## Extracted text
------------------------------------------------
The fact that love is complex, doesn’t mean it has to be complicated. What stops the complex from being complicated is scaling up our ability to manage complexity. As our love life intensifies, we will have to interact with so many diverse constituencies to keep our love life in equilibrium. Those who aren’t smart enough to juggle these competing priorities will have problems in love. Consider the following points as keys that will keep your love life from spinning out of order because of external pressure.
Distinguish between the primary and secondary
You cannot invest in secondary relationships more than in primary relationships and not get into trouble. The two primary relationships in your life are first your relationship with your creator and next, your relationship with your spouse. Most of your resources should be invested first in those directions before attending to the secondary ones. Even children, as dear as they are to us, must not be allowed to usurp this delicate order. Once our priorities are muddled up, it’s only a matter of time before our love castles come crashing down on us.
Give to Caesar what belongs to Caesar and to love what belongs to love
Realize that we aren’t advocating the total neglect of secondary relationships, that will create another kind of problem. Neglecting secondary relationships will create two kinds of problems. First, it will create animosity, tension and strife between secondary relationships and your primary relationships and you aren’t likely to have enough peace of mind to enjoy your primary relationships if that happens. The second problem is that neglecting your secondary relationships will make you become over-demanding of your primary relationship, and that also could lead to a breakdown. You must be wise enough to know that your primary relationship can not replace your secondary relationship so you must give what you can to the secondary.
------------------------------------------------
## Information supplied
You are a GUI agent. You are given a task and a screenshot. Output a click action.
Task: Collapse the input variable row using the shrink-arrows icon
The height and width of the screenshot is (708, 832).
------------------------------------------------
## What to do
In the text on managing complexity in love, list every bad feeling that neglecting secondary relationships is said to create between those relationships and your primary ones.

## Final result
- animosity
- tension
- strife